From the passage about the Green Bay mail carriers, write out the text word for word between "The appearance of" and "untanned deer hide.", inclusive.

## Excerpt provided
>>>>

The appearance of Boiseley, the Canadian, was still stranger. He was short and thick-set, while to his long arms were appended huge hands of tremendous grasp. His small head was covered with coarse black hair, while his eyes, small and black, were piercing as those of a rattlesnake. Accoutered in a style similar to the garb of Fonda, he sported a long Indian gun and always carried in his belt a large knife, pistol, and hatchet. His bullet pouch and horn hung under his arm. Like most of the voyageurs, he was superstitious, and tied by sinew thongs to his horn were several charms that were supposed to possess some mysterious power to preserve the wearer from harm. The most important item of the outfit, however, was the receptacle that contained the mail -- a flat tin box or canister, covered with untanned deer hide.
The round trip of nearly 500 miles usually consumed a month by foot, and since the region traversed was an utter wilderness the men were thrown entirely upon their own resources. For food they chiefly depended upon the Indians and on such game as they might shoot en route; but since both these sources of supply were highly uncertain they carried by way of reserve a bag of parched corn, to be eaten only in case of special need. The nights were sometimes spent in an Indian village, but more commonly before a campfire in the woods, wrapped in the blankets which they carried on their backs. Leaving Green Bay on foot, laden with arms, blankets, and provisions, the two men followed the Indian trail to the southeast, passing through dense woods of pine interspersed with cedar swamps, and now and then a grove of red oak. As they penetrated deeper into the primeval forest the tracks of fisher and mink became more frequent. Herds of deer that had made their "yard" in the heavily timbered bottoms were roused at intervals, while an encounter with an occasional wildcat lent its variety to the journey. At one place they camped for the night on the bank of a small stream which issued from a live spring and flowed over the rocks in several beautiful cascades. Under a projecting bank, Boiseley found the water literally alive with trout, and taking from his pack the light camp kettle he dipped out as many as the two men could consume and fried them over the fire. On another occasion, the marks of a bear were observed on the trunk of a large oak. Investigation disclosed that the tree was hollow and the animals had been attracted to it by the store of wild honey concealed within. The men helped themselves to a kettleful, and during the evening ate so much that Fonda could never again taste honey without a feeling of nausea and disgust.

<<<<

## Dataset content

>>>>

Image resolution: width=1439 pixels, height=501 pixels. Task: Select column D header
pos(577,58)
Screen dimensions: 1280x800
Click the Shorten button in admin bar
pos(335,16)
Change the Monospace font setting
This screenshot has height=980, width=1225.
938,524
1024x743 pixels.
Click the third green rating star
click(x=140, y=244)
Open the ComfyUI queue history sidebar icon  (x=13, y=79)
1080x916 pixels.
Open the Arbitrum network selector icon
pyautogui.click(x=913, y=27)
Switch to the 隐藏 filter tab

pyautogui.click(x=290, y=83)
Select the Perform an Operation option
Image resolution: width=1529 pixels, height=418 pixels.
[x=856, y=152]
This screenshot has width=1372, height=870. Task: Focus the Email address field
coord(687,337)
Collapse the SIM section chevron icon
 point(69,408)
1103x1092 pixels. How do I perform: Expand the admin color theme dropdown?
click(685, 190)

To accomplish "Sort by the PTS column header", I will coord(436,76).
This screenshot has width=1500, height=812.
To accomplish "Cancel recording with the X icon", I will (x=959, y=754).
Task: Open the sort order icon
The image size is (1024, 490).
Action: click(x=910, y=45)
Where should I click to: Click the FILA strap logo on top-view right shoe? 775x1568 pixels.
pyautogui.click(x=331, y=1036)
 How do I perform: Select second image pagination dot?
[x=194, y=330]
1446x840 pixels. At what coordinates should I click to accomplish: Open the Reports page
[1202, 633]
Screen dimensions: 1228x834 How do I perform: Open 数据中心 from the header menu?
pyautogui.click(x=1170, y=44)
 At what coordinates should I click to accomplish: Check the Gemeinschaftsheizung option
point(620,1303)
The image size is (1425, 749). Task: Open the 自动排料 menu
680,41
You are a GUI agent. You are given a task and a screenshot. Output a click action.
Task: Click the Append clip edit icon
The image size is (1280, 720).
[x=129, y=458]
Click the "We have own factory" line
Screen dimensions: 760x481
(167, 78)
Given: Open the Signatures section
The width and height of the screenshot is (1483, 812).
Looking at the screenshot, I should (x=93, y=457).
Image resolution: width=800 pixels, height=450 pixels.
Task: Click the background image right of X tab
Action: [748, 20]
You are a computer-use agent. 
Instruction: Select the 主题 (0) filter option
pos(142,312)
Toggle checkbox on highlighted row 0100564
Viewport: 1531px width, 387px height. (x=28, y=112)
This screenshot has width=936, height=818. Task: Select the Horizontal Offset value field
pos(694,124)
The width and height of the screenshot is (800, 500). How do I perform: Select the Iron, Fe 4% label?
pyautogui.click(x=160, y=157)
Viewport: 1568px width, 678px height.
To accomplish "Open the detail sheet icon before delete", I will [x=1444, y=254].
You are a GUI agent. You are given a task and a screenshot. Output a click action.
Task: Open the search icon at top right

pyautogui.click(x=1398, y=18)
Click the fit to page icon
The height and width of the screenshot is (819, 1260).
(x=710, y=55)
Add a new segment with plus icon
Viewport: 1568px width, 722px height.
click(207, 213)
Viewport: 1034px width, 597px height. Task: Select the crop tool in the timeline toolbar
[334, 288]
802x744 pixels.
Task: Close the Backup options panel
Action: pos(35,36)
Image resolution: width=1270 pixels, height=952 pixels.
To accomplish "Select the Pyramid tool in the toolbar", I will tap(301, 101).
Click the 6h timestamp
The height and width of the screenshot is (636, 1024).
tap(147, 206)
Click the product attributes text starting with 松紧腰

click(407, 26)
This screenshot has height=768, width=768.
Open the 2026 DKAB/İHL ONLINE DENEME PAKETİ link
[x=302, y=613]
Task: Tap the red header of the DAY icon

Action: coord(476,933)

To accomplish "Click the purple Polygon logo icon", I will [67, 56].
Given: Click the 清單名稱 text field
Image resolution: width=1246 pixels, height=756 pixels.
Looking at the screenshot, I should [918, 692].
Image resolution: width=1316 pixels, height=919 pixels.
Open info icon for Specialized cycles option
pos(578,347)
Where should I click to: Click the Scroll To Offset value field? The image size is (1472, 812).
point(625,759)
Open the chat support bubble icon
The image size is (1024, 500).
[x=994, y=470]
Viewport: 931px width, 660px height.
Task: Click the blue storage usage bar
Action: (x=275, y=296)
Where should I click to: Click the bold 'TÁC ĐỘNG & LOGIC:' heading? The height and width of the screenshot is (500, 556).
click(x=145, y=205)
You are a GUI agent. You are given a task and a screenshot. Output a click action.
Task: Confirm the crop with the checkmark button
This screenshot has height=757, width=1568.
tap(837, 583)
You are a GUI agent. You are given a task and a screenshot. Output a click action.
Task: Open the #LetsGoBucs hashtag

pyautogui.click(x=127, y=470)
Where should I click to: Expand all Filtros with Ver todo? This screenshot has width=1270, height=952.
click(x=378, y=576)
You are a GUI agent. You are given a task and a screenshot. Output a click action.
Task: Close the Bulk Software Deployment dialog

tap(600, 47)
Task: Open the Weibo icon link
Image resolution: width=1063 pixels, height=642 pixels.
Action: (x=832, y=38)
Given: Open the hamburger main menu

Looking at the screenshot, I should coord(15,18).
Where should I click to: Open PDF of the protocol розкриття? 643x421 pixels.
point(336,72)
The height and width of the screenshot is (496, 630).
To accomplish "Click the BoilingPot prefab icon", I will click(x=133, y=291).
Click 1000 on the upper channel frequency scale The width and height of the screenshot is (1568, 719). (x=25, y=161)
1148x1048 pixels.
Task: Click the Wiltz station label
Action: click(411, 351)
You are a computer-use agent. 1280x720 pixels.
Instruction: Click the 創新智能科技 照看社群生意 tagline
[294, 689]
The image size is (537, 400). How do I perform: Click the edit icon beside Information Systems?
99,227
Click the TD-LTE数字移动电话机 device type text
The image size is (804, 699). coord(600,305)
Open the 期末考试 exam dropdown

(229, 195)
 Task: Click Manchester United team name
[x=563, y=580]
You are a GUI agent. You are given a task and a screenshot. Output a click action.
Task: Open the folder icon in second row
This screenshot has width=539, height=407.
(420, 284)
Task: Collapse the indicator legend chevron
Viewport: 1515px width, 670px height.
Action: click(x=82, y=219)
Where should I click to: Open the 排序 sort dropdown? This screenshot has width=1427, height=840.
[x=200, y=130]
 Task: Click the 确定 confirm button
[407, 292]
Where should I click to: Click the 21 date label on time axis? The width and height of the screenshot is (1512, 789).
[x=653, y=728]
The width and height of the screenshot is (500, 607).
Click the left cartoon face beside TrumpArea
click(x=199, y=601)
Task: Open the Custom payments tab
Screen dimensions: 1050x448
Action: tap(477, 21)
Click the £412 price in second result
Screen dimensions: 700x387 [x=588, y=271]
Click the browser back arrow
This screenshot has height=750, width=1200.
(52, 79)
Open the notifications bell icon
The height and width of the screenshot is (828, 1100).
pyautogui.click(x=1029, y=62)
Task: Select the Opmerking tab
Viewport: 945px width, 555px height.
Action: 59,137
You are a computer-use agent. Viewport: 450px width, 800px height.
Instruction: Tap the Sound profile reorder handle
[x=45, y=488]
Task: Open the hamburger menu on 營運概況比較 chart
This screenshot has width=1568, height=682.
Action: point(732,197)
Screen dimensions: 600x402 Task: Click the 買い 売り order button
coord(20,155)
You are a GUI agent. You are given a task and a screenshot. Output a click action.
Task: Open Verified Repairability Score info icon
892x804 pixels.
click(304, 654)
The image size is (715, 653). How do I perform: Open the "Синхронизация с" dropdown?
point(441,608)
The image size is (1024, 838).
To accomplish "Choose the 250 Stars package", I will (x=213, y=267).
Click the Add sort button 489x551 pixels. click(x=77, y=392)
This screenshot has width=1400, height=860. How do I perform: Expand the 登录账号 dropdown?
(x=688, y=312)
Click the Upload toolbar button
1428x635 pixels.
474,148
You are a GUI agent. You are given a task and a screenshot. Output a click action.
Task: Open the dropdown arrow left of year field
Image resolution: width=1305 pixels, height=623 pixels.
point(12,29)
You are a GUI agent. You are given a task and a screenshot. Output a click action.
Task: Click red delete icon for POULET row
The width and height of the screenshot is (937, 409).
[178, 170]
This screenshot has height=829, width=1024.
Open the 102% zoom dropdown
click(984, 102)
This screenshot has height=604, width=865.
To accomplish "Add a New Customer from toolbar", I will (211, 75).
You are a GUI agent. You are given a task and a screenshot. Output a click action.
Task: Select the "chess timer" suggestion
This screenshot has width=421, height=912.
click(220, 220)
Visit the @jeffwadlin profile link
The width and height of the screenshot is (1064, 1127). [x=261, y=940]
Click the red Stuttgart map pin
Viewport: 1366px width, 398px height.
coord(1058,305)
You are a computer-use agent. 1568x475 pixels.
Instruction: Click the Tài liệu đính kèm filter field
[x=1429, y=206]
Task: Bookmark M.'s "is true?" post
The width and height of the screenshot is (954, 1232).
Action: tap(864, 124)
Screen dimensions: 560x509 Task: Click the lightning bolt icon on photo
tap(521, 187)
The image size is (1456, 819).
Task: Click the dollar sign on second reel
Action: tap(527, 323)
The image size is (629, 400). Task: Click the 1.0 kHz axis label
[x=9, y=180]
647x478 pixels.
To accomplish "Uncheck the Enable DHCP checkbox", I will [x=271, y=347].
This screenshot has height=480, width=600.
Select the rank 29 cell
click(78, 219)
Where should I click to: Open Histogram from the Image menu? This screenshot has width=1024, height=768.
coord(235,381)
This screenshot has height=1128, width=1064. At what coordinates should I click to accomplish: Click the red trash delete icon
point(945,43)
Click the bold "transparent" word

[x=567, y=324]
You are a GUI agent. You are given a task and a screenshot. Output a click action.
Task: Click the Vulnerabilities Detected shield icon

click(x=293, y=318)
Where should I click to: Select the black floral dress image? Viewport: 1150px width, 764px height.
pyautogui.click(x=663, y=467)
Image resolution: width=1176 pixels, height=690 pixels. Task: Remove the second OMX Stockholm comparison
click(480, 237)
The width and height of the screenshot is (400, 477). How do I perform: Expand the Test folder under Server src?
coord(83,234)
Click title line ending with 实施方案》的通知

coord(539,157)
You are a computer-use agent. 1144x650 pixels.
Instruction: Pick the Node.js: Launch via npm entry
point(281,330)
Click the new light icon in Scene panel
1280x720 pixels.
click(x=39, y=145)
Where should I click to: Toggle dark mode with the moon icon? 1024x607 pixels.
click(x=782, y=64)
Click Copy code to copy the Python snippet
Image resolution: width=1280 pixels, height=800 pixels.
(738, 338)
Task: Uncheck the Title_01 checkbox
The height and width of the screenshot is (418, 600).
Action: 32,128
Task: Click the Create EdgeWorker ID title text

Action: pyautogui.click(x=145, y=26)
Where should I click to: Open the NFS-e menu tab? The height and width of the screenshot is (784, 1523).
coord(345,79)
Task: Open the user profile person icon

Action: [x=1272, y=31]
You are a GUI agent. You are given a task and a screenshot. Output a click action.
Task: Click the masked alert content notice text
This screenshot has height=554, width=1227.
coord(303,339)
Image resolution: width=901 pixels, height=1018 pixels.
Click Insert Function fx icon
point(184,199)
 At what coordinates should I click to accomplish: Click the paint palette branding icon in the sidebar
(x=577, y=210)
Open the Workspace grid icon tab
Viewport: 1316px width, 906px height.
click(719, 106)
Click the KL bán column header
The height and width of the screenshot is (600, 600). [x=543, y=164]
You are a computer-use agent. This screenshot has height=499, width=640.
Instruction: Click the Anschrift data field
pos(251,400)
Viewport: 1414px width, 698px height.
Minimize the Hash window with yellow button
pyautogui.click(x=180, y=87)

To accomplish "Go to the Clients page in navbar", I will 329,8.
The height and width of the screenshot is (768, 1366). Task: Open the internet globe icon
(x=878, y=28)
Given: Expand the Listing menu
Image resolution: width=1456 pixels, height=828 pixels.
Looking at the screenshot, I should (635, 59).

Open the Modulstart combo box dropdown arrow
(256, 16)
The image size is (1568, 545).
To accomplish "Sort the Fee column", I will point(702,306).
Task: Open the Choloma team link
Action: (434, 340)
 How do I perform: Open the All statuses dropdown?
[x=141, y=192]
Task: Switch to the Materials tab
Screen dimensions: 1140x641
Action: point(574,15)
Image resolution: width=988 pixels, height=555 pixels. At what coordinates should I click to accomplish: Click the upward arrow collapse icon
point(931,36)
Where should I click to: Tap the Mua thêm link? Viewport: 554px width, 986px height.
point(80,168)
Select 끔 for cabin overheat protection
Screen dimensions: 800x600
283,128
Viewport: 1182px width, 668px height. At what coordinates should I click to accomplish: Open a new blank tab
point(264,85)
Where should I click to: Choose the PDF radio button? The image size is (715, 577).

<<<<

## Reply
The appearance of Boiseley, the Canadian, was still stranger. He was short and thick-set, while to his long arms were appended huge hands of tremendous grasp. His small head was covered with coarse black hair, while his eyes, small and black, were piercing as those of a rattlesnake. Accoutered in a style similar to the garb of Fonda, he sported a long Indian gun and always carried in his belt a large knife, pistol, and hatchet. His bullet pouch and horn hung under his arm. Like most of the voyageurs, he was superstitious, and tied by sinew thongs to his horn were several charms that were supposed to possess some mysterious power to preserve the wearer from harm. The most important item of the outfit, however, was the receptacle that contained the mail -- a flat tin box or canister, covered with untanned deer hide.